Protecting your super

As the industry works to implement the Protecting Your Super (PYS) reforms, each of the regulators has released material providing guidance and outlining their expectations of fund trustees.

Under the PYS reforms, which come into effect on 1 July:

  • insurance will be opt-in for members whose accounts have been inactive for 16 months
  • fund members with balances under $6,000 whose accounts have been inactive for 16 months will have their balances paid to the ATO, which will take proactive steps to consolidate them with the members’ active super fund
  • caps will be imposed on certain fees for account balances under $6,000
  • exit fees will not be charged for moving money from a superannuation account.

ASIC has called on trustees to ensure that any information provided to members in implementing the reforms is balanced and factual, not misleading. ASIC expects trustees to implement the changes in a timely manner and to communicate responsibly, in a way that helps their members. In particular, ASIC has noted that:

  • it is not appropriate for trustees to encourage all members to maintain insurance, as many members with inactive accounts will be better off allowing the insurance to lapse
  • trustees should not be urging all members with low-balance accounts to keep their account within the fund as this may not be in the best interests of members.

ASIC has indicated it may take action in relation to trustees’ communications regarding the PYS reforms where trustees break the law through misleading communications.

ASIC has updated its MoneySmart website to include some consumer-focused information regarding the reforms. ASIC has encouraged trustees to refer to this content where appropriate, but also reminded them that a reference to MoneySmart in itself is not sufficient to ensure the communications are balanced.

APRA has written to all registrable superannuation entity (RSE) licensees to highlight a number of issues in relation to implementation of PYS. The letter states that APRA:

  • considers the reforms to be an important step in improving member outcomes across the entire superannuation industry, particularly for those members with low account balances
  • expects that RSE licensees will implement the reforms in ways that promote the outcomes the reforms are seeking to achieve and reflect the obligation to act in members’ best interests.

The letter also indicates that APRA expects all RSE licensees:

  • to review their policies governing the transfer of accounts to eligible rollover funds and determine whether they remain in the best interest of members
  • to ensure that any account transfers, including successor fund transfers, do not avert or delay account consolidation under the PYS reforms, contrary to the best interest of members.

APRA has also published some Frequently Asked Questions to provide general guidance on the PYS reforms and encouraged RSE licensees to raise any issues with their APRA Supervisor.

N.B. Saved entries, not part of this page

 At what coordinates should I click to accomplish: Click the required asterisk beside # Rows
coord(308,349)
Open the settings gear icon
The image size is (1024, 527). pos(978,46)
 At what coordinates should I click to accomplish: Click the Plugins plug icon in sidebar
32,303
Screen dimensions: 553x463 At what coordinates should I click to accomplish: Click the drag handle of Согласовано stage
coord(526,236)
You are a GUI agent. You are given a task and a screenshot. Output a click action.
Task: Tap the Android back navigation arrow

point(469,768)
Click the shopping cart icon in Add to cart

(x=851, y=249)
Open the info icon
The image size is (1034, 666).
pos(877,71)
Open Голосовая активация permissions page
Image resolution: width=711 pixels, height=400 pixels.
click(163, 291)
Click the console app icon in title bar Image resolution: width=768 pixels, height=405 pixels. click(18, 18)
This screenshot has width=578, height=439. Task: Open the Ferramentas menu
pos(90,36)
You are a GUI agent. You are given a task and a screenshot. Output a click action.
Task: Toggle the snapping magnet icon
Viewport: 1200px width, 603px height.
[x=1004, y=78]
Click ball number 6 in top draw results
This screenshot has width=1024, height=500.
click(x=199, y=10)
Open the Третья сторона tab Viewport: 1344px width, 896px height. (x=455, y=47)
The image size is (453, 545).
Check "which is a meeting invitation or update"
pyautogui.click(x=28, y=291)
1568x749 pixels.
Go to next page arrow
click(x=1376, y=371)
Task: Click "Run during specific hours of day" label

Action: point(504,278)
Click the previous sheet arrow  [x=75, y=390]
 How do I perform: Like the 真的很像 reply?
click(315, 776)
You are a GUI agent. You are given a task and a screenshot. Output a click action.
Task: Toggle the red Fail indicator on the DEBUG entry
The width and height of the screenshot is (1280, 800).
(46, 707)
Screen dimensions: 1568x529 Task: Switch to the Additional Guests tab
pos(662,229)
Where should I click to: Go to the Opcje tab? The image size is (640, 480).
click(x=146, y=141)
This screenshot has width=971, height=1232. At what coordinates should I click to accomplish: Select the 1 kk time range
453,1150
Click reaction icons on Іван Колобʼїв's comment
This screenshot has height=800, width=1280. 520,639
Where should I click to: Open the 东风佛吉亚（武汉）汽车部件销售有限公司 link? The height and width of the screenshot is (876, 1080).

The ATO also wrote recently to trustees to provide an update on the PYS measure requiring inactive low balance accounts to be transferred to the ATO for consolidation. As well as making available its responses to questions raised on the measure, the ATO has published a draft member authorisation form that may be used where a member authorises a trustee to declare to the ATO, on their behalf, that their balance is not to be treated as an inactive low-balance account. The ATO has also settled an interim reporting solution for the low balance inactive accounts measure that will apply until changes can be introduced in a new version of the SuperStream rollover message.

‘Rules and regs’ provides a snapshot of key regulatory developments.